Two arithmetic progressions have the same numbers. The reatio of the last term of the first progression to the first term of the second progression is equal to the ratio of the last term of the second progression to the first term of first progression is equal to 4. The ratio of the sum of the n terms of the first progression to the sum of the n terms of teh first progression to the sum of the n terms of the second progerssion is equal to 2.
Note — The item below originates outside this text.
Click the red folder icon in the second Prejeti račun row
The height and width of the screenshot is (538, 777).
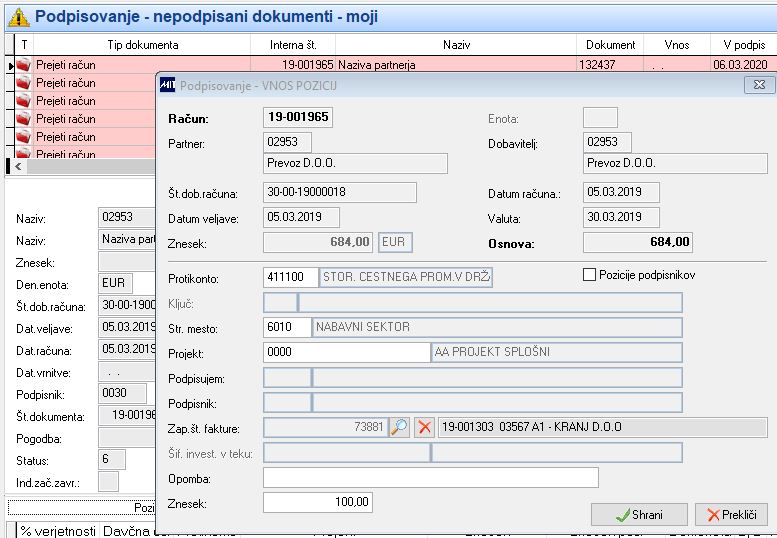click(23, 83)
The ratio of their first term is

To solve the problem, we need to analyze the given information about the two arithmetic progressions (APs) and derive the necessary equations step by step. ### Step-by-Step Solution: 1. **Define the Terms of the APs:** - Let the first term of the first AP be \( a \) and its common difference be \( d \). - Let the first term of the second AP be \( b \) and its common difference be \( e \). 2. **Last Terms of the APs:** - The last term of the first AP (for \( n \) terms) is given by: \[ L_1 = a + (n-1)d \] - The last term of the second AP is given by: \[ L_2 = b + (n-1)e \] 3. **Set Up the Ratios:** - According to the problem, we have: \[ \frac{L_1}{b} = \frac{L_2}{a} = 4 \] - This gives us two equations: \[ \frac{a + (n-1)d}{b} = 4 \quad \text{(1)} \] \[ \frac{b + (n-1)e}{a} = 4 \quad \text{(2)} \] 4. **Sum of the First n Terms:** - The sum of the first \( n \) terms of the first AP is: \[ S_1 = \frac{n}{2} \times (2a + (n-1)d) \] - The sum of the first \( n \) terms of the second AP is: \[ S_2 = \frac{n}{2} \times (2b + (n-1)e) \] - We are given that: \[ \frac{S_1}{S_2} = 2 \] - This leads to: \[ \frac{2a + (n-1)d}{2b + (n-1)e} = 2 \quad \text{(3)} \] 5. **Substituting and Rearranging:** - From equation (1): \[ a + (n-1)d = 4b \implies (n-1)d = 4b - a \quad \text{(4)} \] - From equation (2): \[ b + (n-1)e = 4a \implies (n-1)e = 4a - b \quad \text{(5)} \] 6. **Substituting into the Sum Ratio:** - Substitute equations (4) and (5) into equation (3): \[ \frac{2a + (4b - a)}{2b + (4a - b)} = 2 \] - This simplifies to: \[ \frac{a + 4b}{4a + b} = 2 \] - Cross-multiplying gives: \[ a + 4b = 8a + 2b \implies 6b = 7a \implies \frac{a}{b} = \frac{6}{7} \quad \text{(6)} \] 7. **Finding the Ratio of First Terms:** - The ratio of the first terms of the two APs is: \[ \frac{a}{b} = \frac{6}{7} \] - Therefore, the ratio of their first terms is \( \frac{6}{7} \). ### Final Answer: The ratio of the first terms of the two arithmetic progressions is \( \frac{6}{7} \).